Double names maintenance is not really an issue in my opinion. Earlier this thread there was a valid point for aliasing, which from my perspective needs little maintenance if any, with no cost towards performance.
New books get written all the time, but 'getting it up-to-date' is not needed when aliases are put in place, with deprecation warnings for e.g. when support for 2.7 and <last not-renamed Python version> both are discontinued. That gives both authors and users enough time to adapt their relative works.
Especially on the long run people who get in touch with python will again and again find out that the names in python are not consistent. If this can be solved, why not do so? the
Compatebility wrappers only have to be of one type: make the content of package variable 'a' be the same as package variable 'A'. This can be done by allowing the containing structure of variables be pointed to by multiple variable names, which would allow for library maintainers to just insert the new name, and point it to the correct variable container.

* _Data shown_:
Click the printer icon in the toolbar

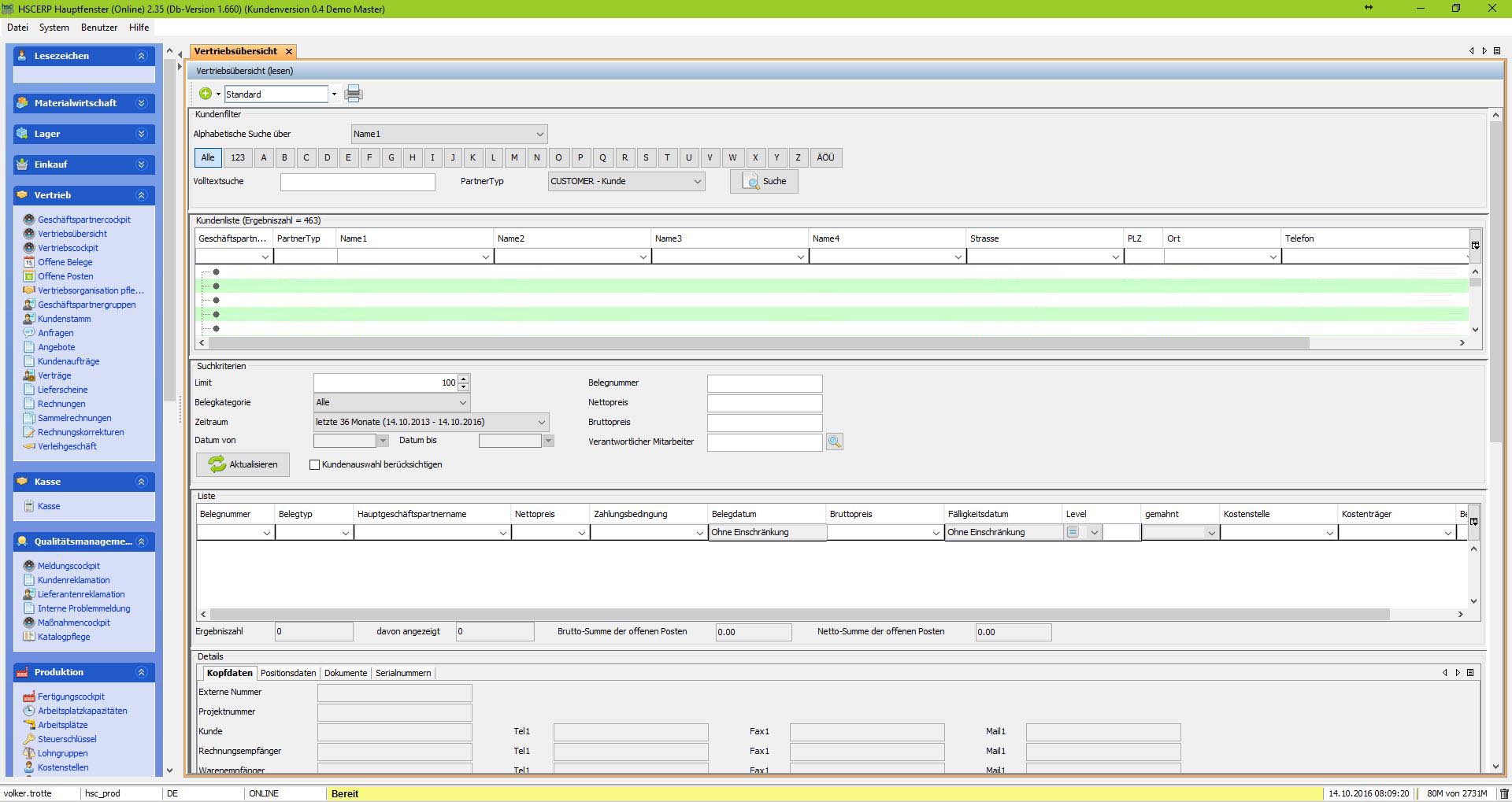(354, 94)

* _Written instruction 1_:
Decide whether each statement below agrees with the forum post on renaming names in Python. Answer yes or no for each, and quote the words of the post that settle it.
(a) The writer believes aliasing would require a lot of maintenance.
(b) The writer says aliasing would cost nothing in performance.
(c) The writer expects newcomers to Python to keep finding that its names are not consistent.
* _Written instruction 2_: In the forum post on renaming names in Python, what would library maintainers need to do under the proposed approach?

* _Task response 1_:
(a) No: "which from my perspective needs little maintenance if any"
(b) Yes: "with no cost towards performance"
(c) Yes: "people who get in touch with python will again and again find out that the names in python are not consistent"

* _Task response 2_: They would insert the new name and point it to the correct variable container.